彼が光を強めれば強めるほど、反射して返ってくる熱線も強力になるという、完璧な自滅システム。
『自分で自分を焼いてるww』
『照明器具として酷使された挙句、ショートして焦げた電球』
『目立ちたがり屋の末路が「光の収束によるセルフ火葬」なの芸術点高すぎる』
『レイの配信画面、完全にホワイトアウト(白飛び)してて何も見えねえw』
『お前ら、助け――アギィィィィィィィッ!!!』
ピカァァァァァァァンッ!!!!
最後は、カメラのフラッシュを直視したような強烈な閃光が弾け、レイの断末魔は光の中に消えた。

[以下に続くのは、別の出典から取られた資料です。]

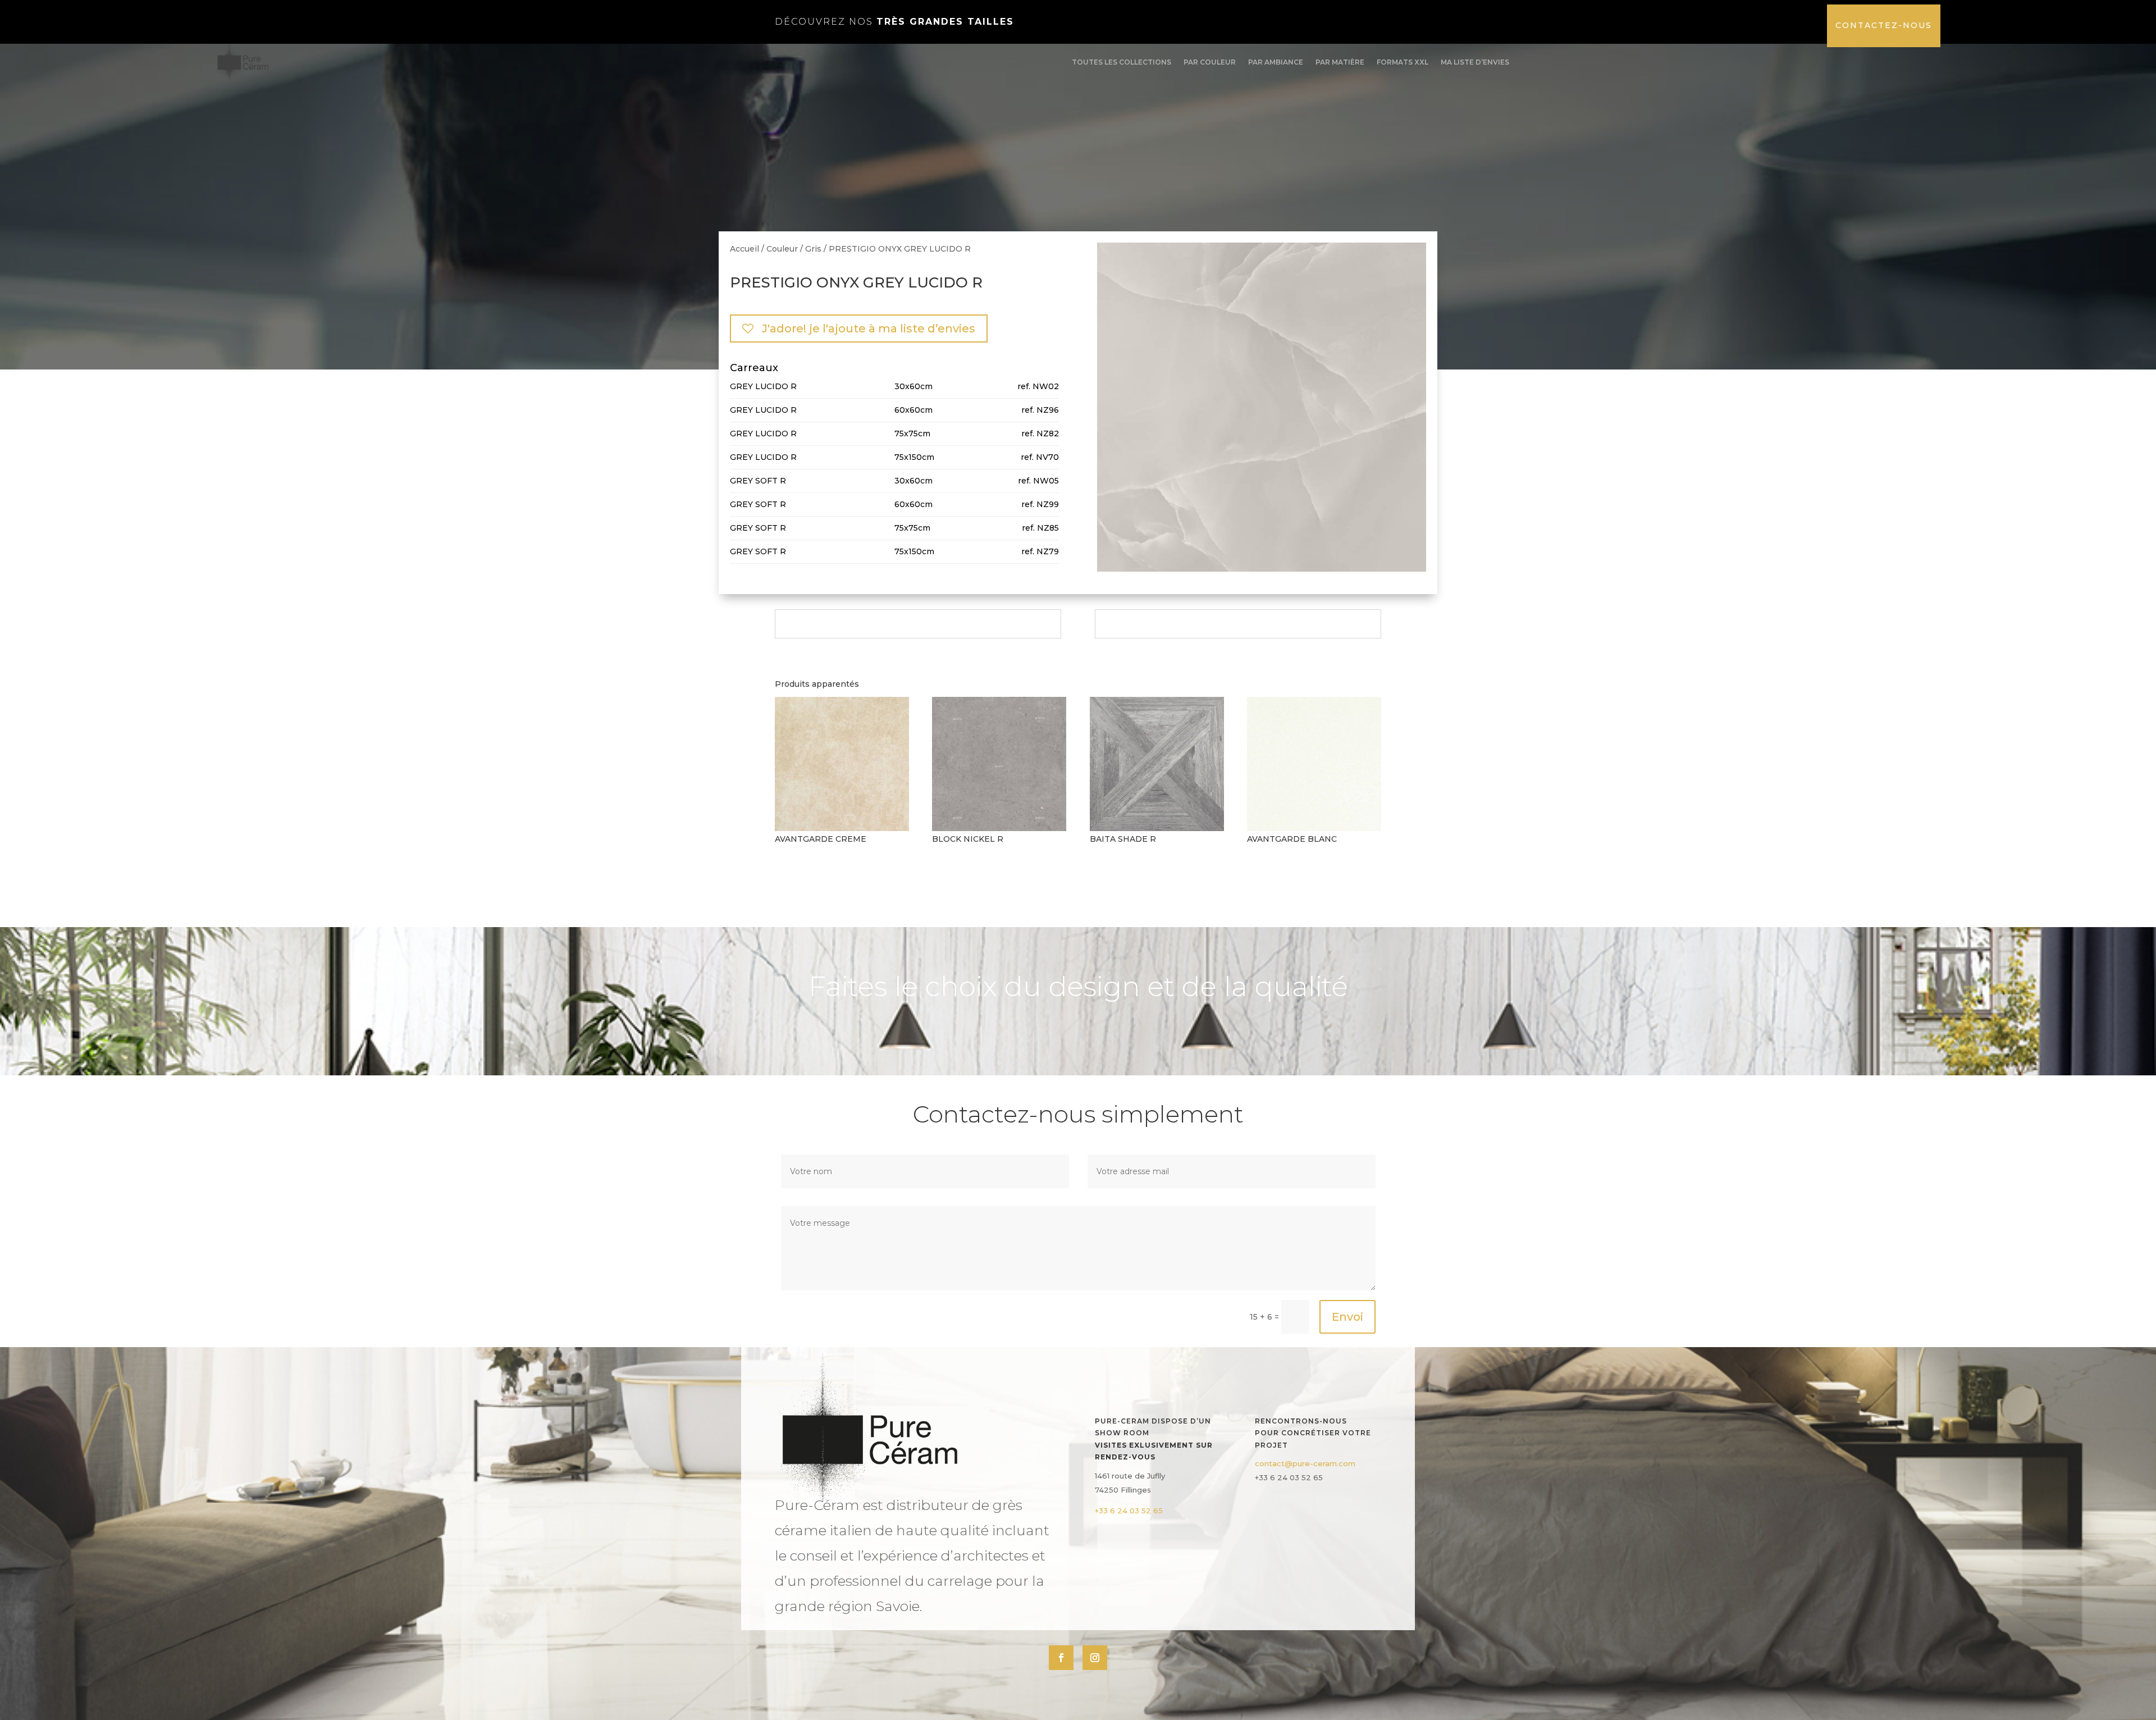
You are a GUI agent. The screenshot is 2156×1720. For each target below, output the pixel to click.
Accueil (744, 249)
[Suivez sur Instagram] (1094, 1657)
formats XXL (1402, 62)
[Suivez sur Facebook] (1061, 1657)
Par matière (1339, 62)
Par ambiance (1275, 62)
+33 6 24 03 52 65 (1129, 1510)
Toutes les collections (1121, 62)
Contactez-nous (1883, 25)
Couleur (782, 249)
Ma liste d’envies (1475, 62)
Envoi (1347, 1317)
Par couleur (1210, 62)
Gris (813, 249)
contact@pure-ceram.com (1305, 1463)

彼が完全に蒸発したことで光源が失われ、庭園は再び静かな暗闇へと戻った。
だが、暗闇の中にあっても、光合成を限界まで終えたクリスタルの蓮たちは、満足そうに淡い魔力の光を帯びていた。
「ふぅ……。レイ様、完璧な『植物への光照射』、誠にありがとうございました」
私は画面越しに、深く深くお辞儀をした。
もちろん、彼が蒸発した跡に残された大量のレアアイテムや剣は、床下に仕込まれた『自動搬送コンベア』へと吸い込まれ、カラカラと私の口座へ変換されていく。
「おかげさまで、当ダンジョンの植物たちは無事に光合成を終え、素晴らしい魔力果実を実らせてくれることでしょう。いやはや、一流の目立ちたがり屋は、照明設備としても超一流ですね」
チャリン、チャリン、チャリン!!!
莫大なDPと、光合成を終えた美しい植物たち。
私はプルプルと心地よい弾力を味わいながら、宣言した。
「さて、皆様。照明問題も無事に解決し、資金も潤沢です。……次は、第12区画の『BGM(音響設備)』にでも着手しましょうか。引き続き、当ダンジョンのエコな運営をよろしくお願いいたしますね」
今日もまた、エセルガルドの平和と、私の完璧なテラリウムは保たれたのである。